▶ **How to complete this task**:
Down to the last line, transcribe the records verbatim and exclude the images.

▶ **Extracted data**:
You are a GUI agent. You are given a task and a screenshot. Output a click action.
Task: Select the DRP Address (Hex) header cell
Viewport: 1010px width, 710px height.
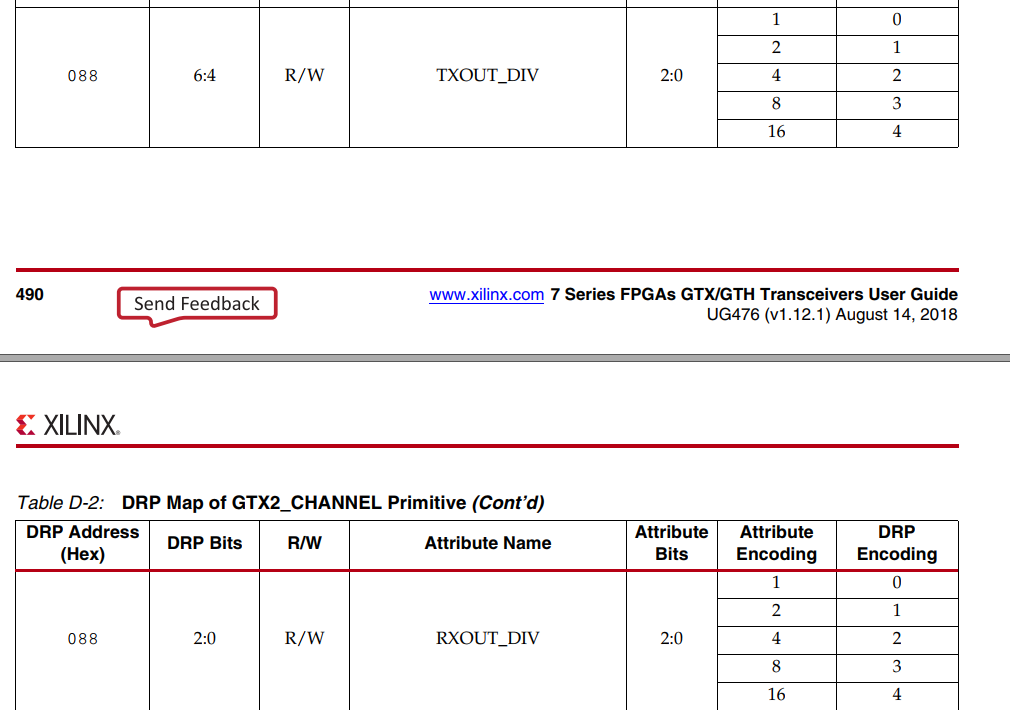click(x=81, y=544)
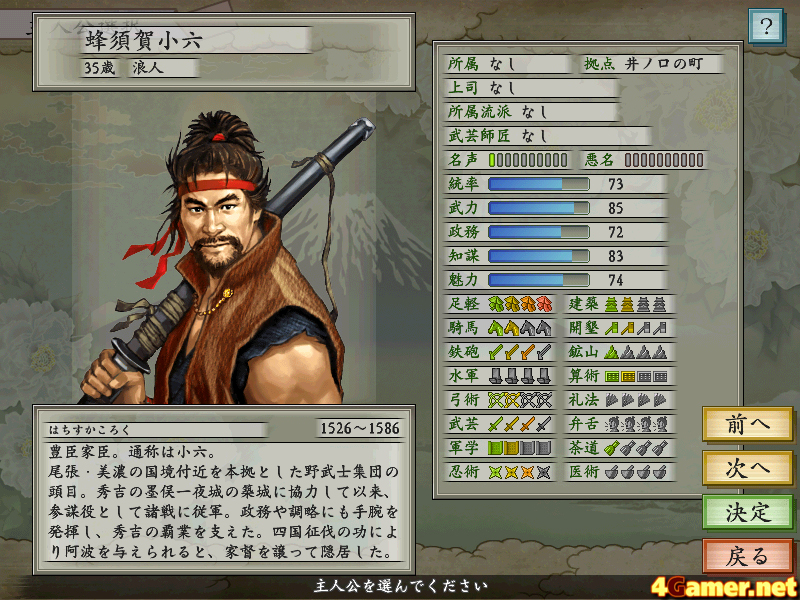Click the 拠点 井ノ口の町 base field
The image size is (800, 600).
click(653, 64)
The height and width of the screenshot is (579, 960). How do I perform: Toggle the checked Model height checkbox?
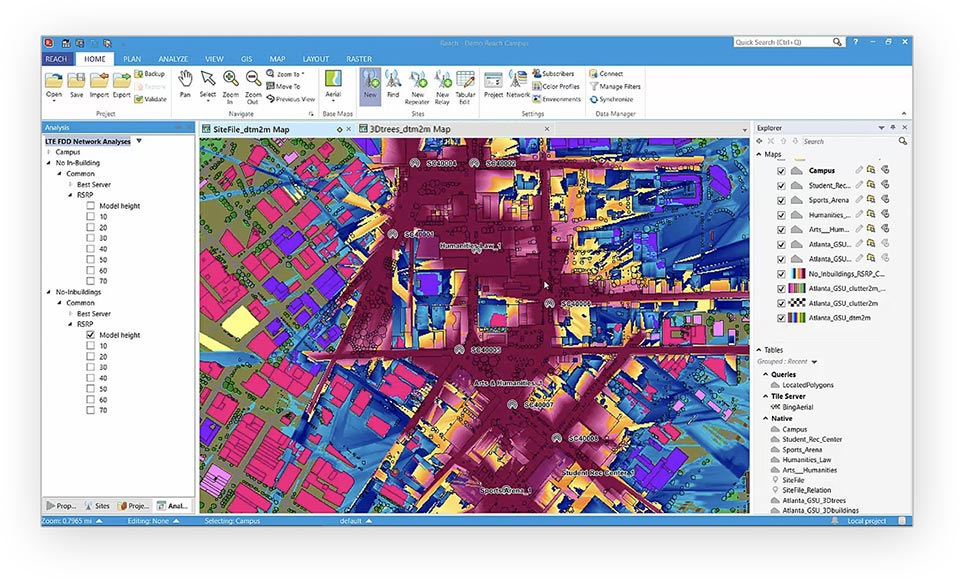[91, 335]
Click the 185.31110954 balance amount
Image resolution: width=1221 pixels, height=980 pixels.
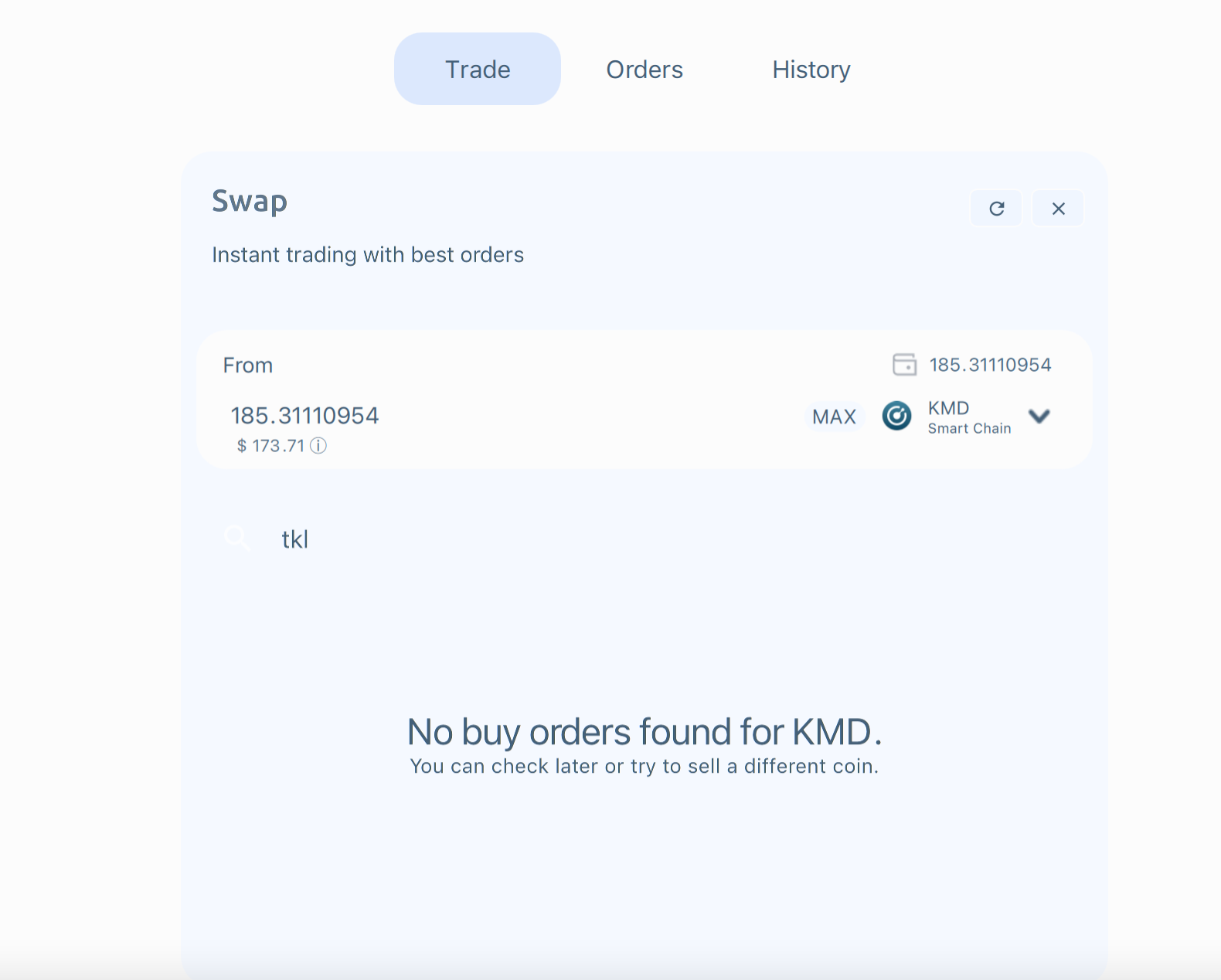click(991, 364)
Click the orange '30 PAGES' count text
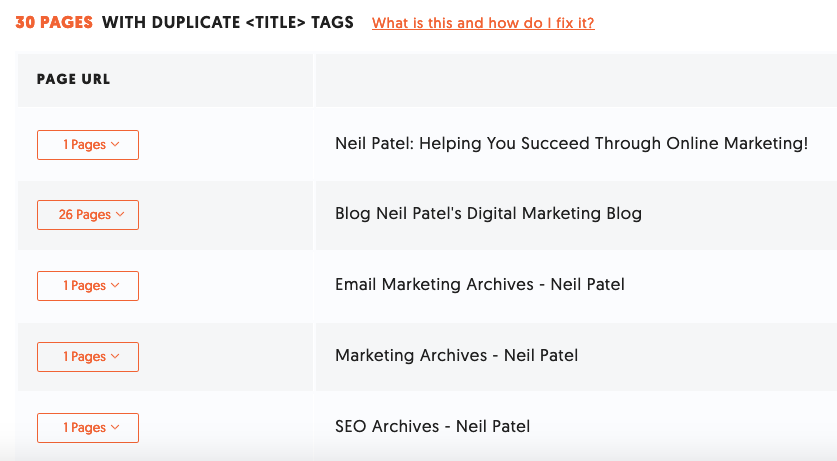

▶ **Result for this task**:
You are a GUI agent. You are given a task and a screenshot. Output a click action.
Task: Select the DRP Address (Hex) header cell
Viewport: 1010px width, 710px height.
click(x=81, y=544)
Click the 拠点 井ノ口の町 base field
The image size is (800, 600).
click(653, 64)
The height and width of the screenshot is (579, 960). How do I perform: Toggle the checked Model height checkbox?
[91, 335]
Click the 185.31110954 balance amount
Image resolution: width=1221 pixels, height=980 pixels.
click(991, 364)
Click the orange '30 PAGES' count text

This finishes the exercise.